DIRECTIVE> Return the material below word for word, from its first line through the line holding "click(149, 186)", inclusive. Leave the pictures out.

____ PROVIDED RECORDS

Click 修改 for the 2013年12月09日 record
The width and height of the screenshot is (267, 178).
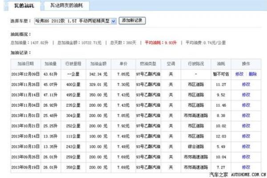tap(239, 74)
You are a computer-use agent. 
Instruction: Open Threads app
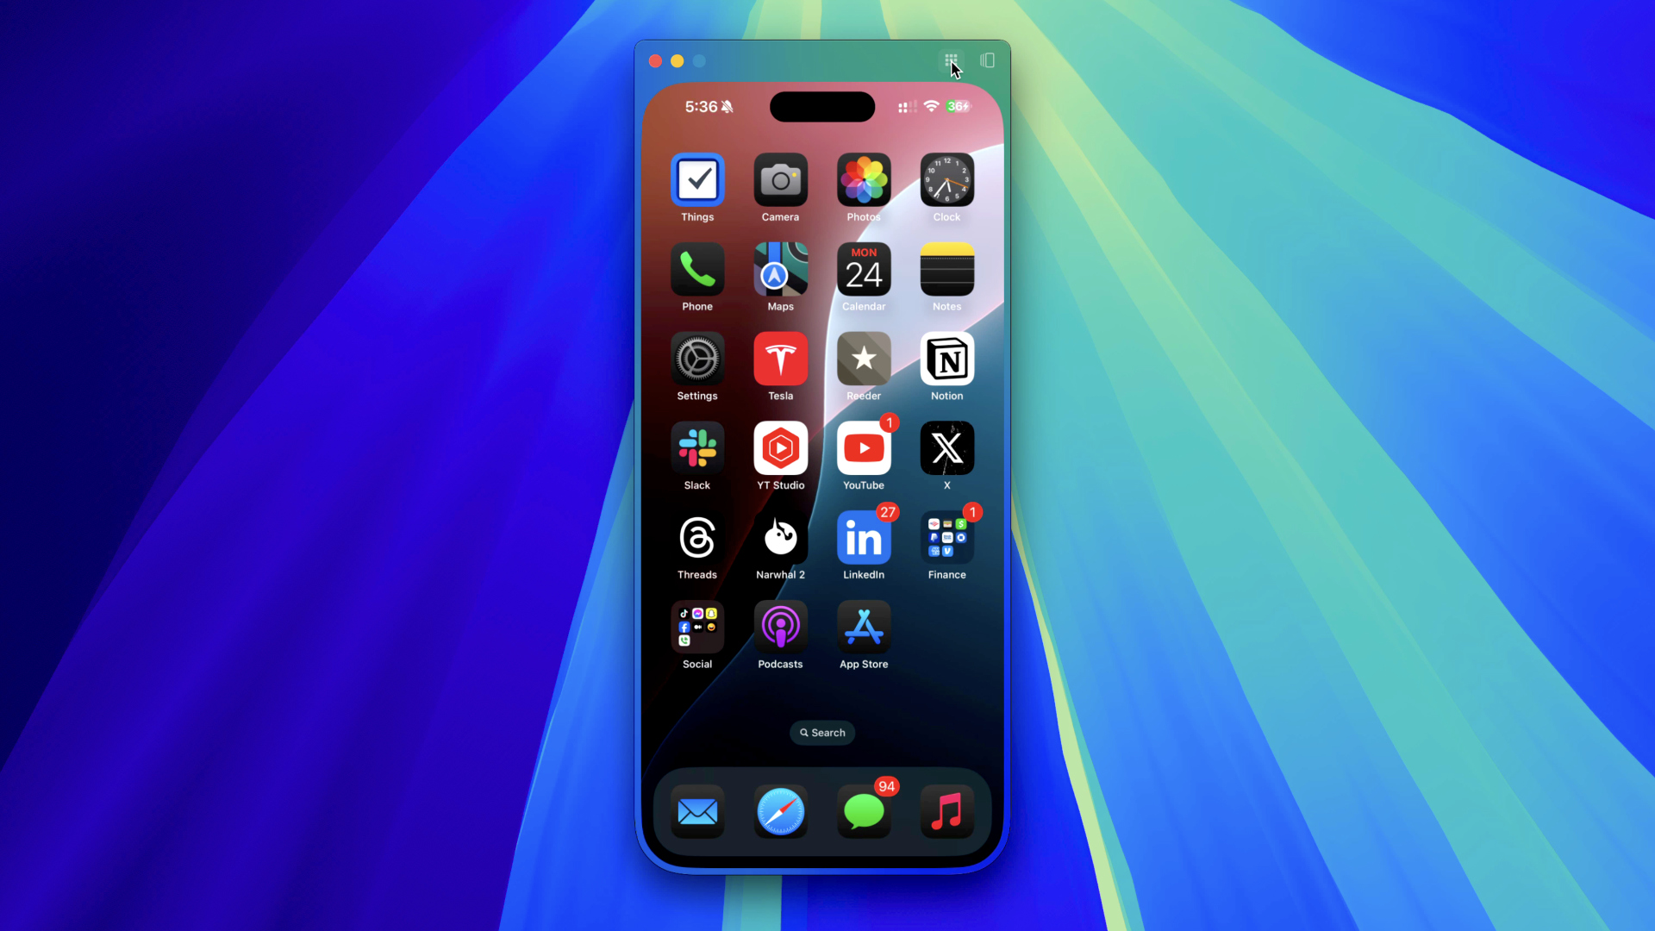[696, 538]
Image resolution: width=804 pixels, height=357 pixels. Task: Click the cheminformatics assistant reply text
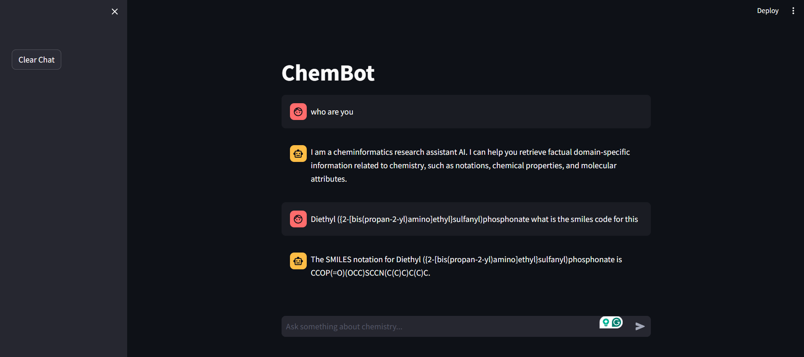pos(470,165)

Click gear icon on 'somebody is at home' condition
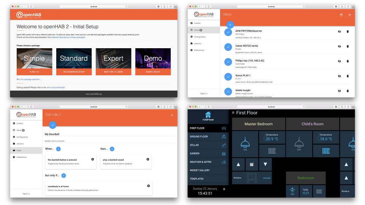click(149, 186)
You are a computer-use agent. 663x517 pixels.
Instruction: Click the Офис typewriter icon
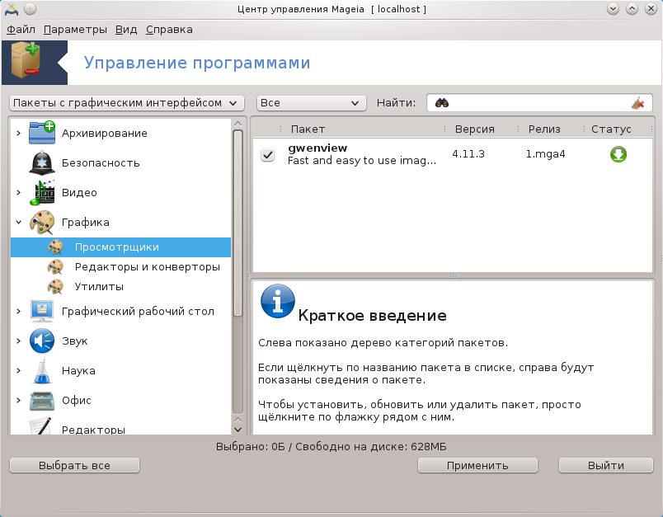41,400
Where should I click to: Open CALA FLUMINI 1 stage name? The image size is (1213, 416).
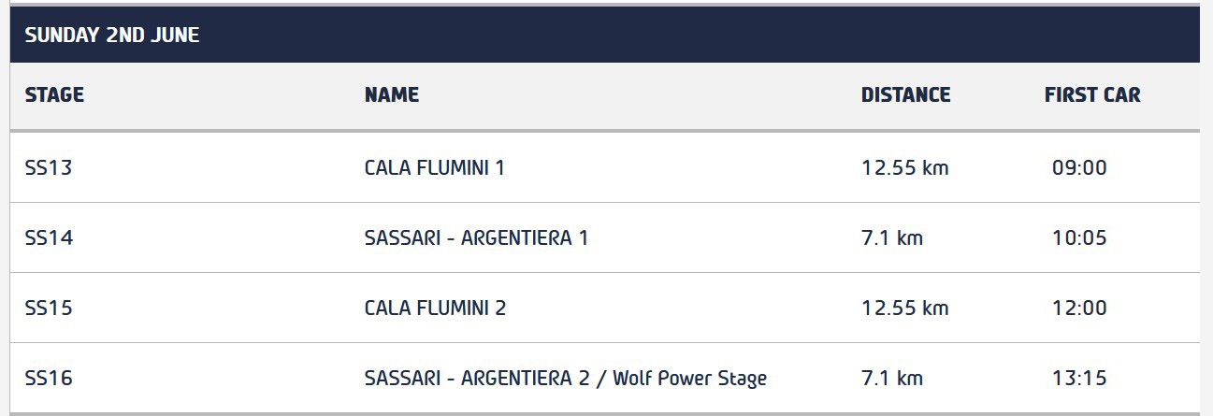[x=435, y=168]
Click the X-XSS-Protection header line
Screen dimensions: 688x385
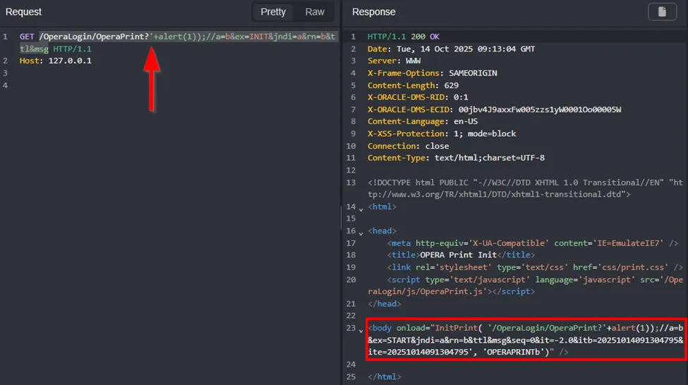click(442, 133)
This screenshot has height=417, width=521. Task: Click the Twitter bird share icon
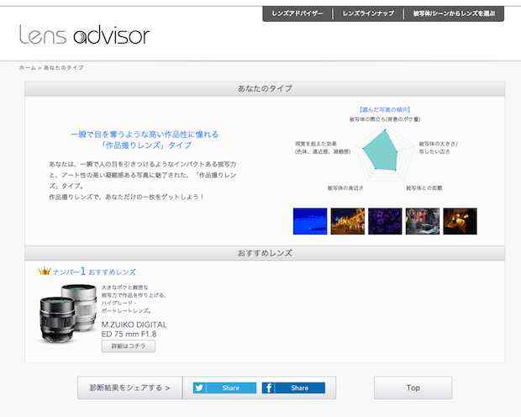200,388
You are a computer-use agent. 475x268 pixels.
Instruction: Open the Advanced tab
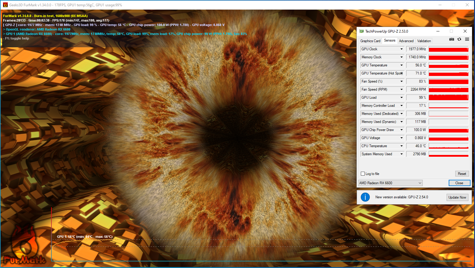pos(406,41)
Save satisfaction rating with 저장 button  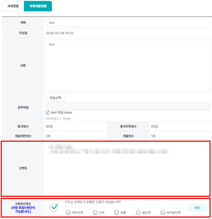click(x=197, y=208)
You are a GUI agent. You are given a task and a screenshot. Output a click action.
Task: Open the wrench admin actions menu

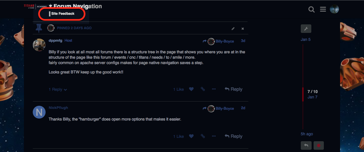[x=306, y=28]
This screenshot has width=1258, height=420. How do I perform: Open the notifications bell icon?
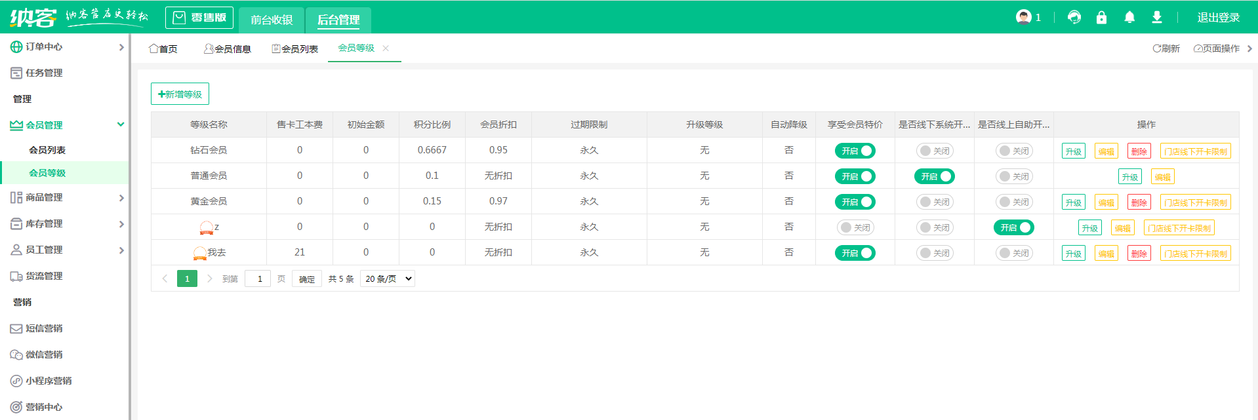[x=1129, y=18]
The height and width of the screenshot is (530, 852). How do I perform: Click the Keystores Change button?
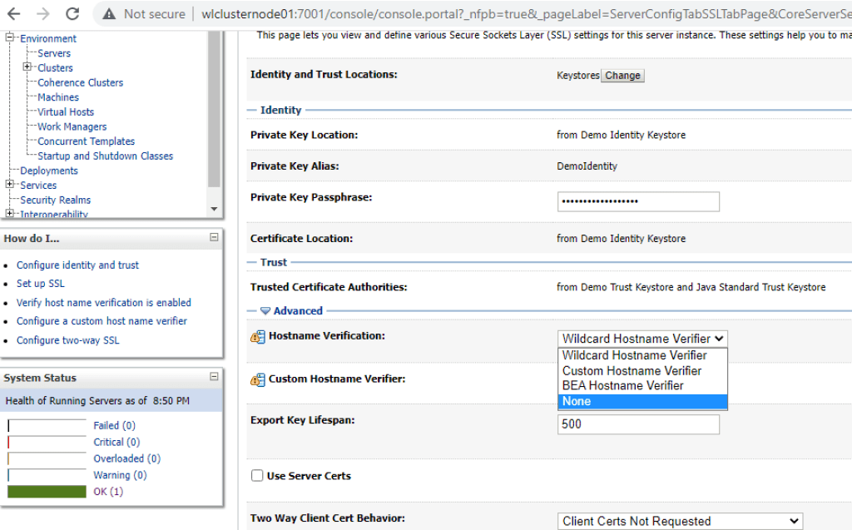(622, 76)
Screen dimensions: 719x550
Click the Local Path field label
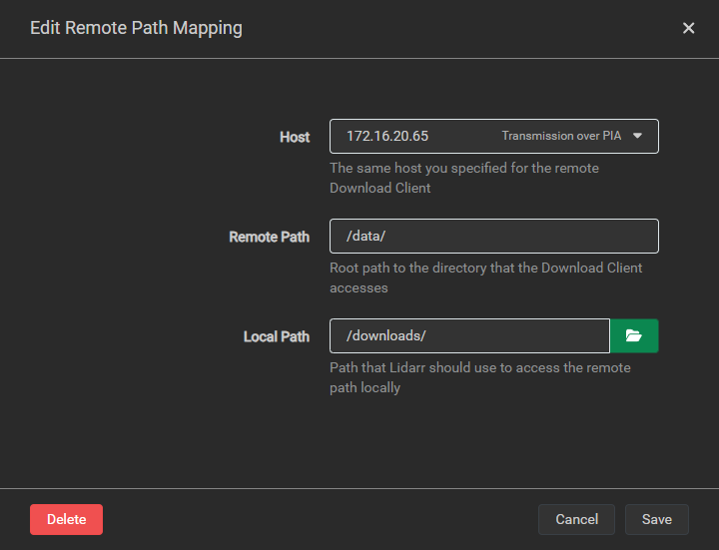277,336
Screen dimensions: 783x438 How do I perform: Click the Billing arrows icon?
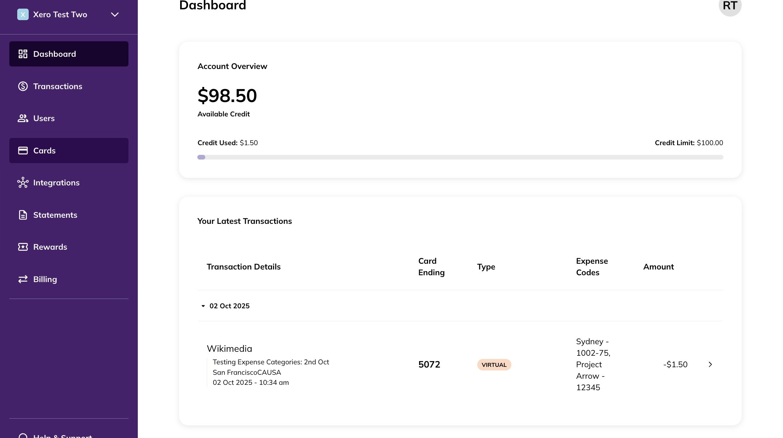23,279
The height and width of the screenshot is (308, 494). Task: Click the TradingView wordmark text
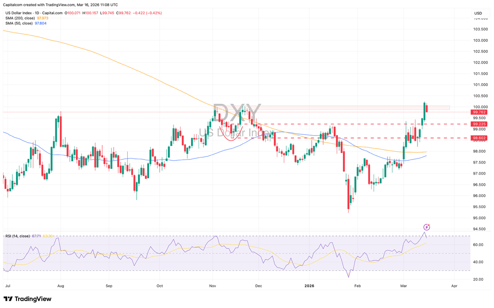33,299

________

ANSWER FOR THIS EXERCISE>
Click 修改 for the 2013年12月09日 record
The width and height of the screenshot is (267, 178).
tap(239, 74)
You are a computer-use agent. 
Instruction: Open Threads app
[696, 538]
Image resolution: width=804 pixels, height=357 pixels. Task: Click the cheminformatics assistant reply text
pos(470,165)

Click gear icon on 'somebody is at home' condition
click(149, 186)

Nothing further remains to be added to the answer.